Welcome

Welcome
John William Tuohy lives in Washington DC

Failure is what we allow to happen.

Failure is what we allow to happen.

The theme of my life is get back up after I’ve been knocked down, to bounce back from inevitable failure. I’ve been knocked down a lot over the years and I’ve in the process I’ve learned a thing or two about the subject so here’s my advice; Learn to survive failure
Failure services a purpose. For one thing it confronting failure directing and not by protecting ourselves from it gives us self-confidence that lasts. Confronting failure also teaches us how to survive failure.

It’s a lesson worth learning because the possibility of failure in everyday life is tremendous. Each time we reach out to another person its risk, the risk of involvement. To love someone is to risk not being loved in return. When we feel passionately about a cause we risk hope. When we strive for anything, large or small, we risk failure.

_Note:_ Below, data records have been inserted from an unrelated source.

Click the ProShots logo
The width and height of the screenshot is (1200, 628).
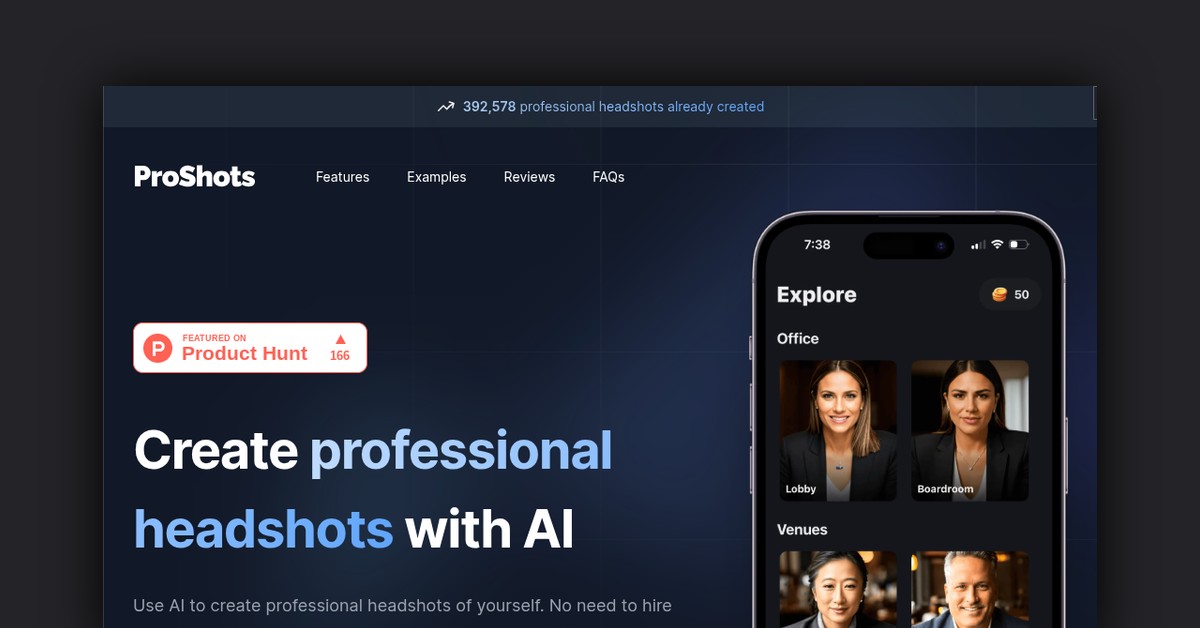(194, 177)
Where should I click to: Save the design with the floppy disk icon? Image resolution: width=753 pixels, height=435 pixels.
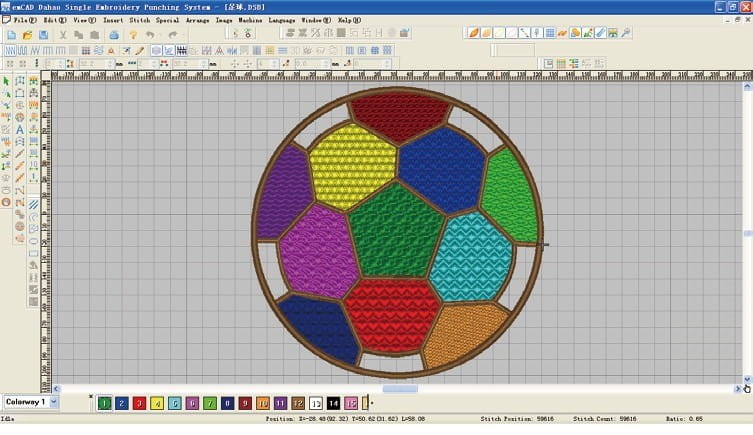(43, 35)

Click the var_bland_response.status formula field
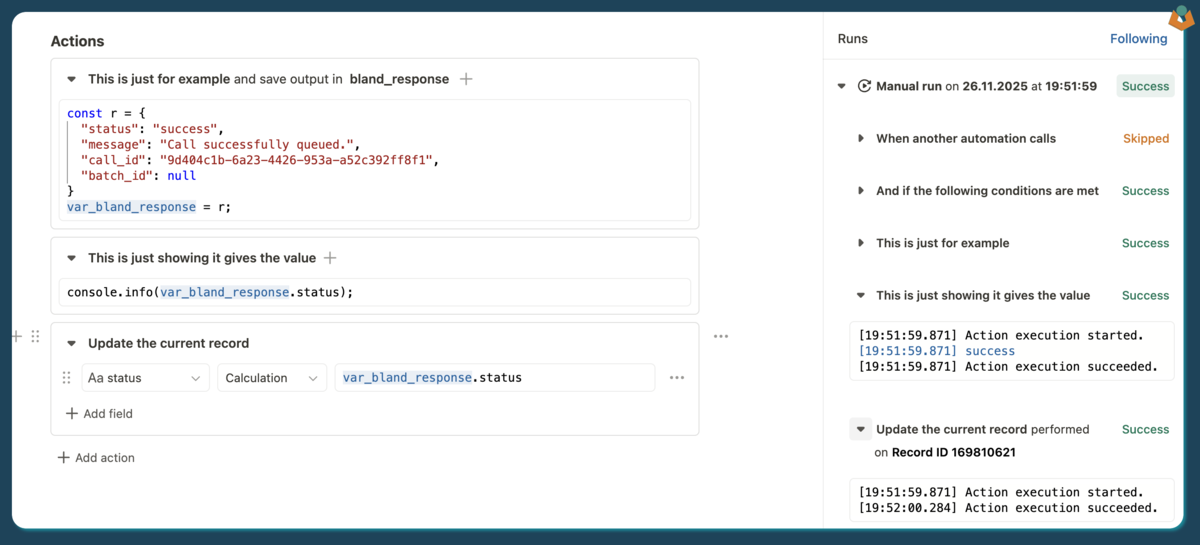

Still in all, risk is good because the only other option is to have an empty live …no hope, no joy, no love….we also end up with nothing worth having because of the path we’ve chosen to take by living a life filled with discouragement,  bitterness.  A life without trust, a life without vision and dreams. And perhaps all of this has happened to us because we have failed at surviving failure.
We fail at surviving failure because our concept of what failure is. It took me four decades to understand this simple fact…. failure is not a circumstance. Circumstance in a person’s life are often beyond their control. Nor is failure determined by life mistakes like a failed marriage, an addiction and so on. Life circumstances and life mistakes just happen and people bounce back from them all the time. Rather it is how we respond to those two things that determine failure.  We fail when we give up in the face of poverty, loneliness, anger, drugs and so on. We fail when we let circumstances control us instead (After you’ve got up off of the canvas) to control them.

Don’t fail at surviving failure.  Have a happy and successful life and learn how to handle failure because your response to failure determines your destiny.  Virtually every great person in the history of the world has failed and what made them great was that they learned how to come back from failure. They understood that failure means nothing and that their steadfast refusal to accept failure as a permanent condition means everything. In the words of Winston Churchill, "It is the courage to continue that counts."

Learn to bounce back and understand that bounce back doesn’t have much to do with blind optimism. Rather the key in bouncing back is to fully experience your feeling in any situation, good or bad and put them in prospective. In other words one bad day is not the end of the world and one great day won’t mean much a day later. They are just feeling about something. Control them and don’t let them control you.

Be an optimist but realistically optimistic. Learn to combine the positive outlook of an optimist with the critical thinking of a pessimists. Banish negative what-ifs. They only lead to fear and will hold you back. Create enough negative what-ifs and you can talk yourself out of anything including all of your dreams.

Don’t accept the situation for what it look likes. Be creative. Have as many back up plans as you can to face any situation…including walking away.  But remember that owning up to failures and coping with thier aftermath will force you to come up with new ideas and strategies that might work the next time….and there WILL be a next. Remember it’s a learning experience. Setbacks and challenges can be our most powerful learning opportunities.

Build a social support system to help you get back up again. Have people you can talk to.
Stay positive. Successful people are positive people they take notice and appreciate the hundreds of miracles that we come across in the course of a day. Find the positive and tap into it. Count your little victories because acknowledging you’re little and seemingly insignificant victories will keep you from deciding that “Everything that can go wrong has gone wrong” because that’s an overreaction and it never happens. Embrace the almost, the near win, especially if your just starting out because it takes decades to create a masterpiece.  

Be grateful and practice gratitude because among other things gratitude boosts your mental health and well-being.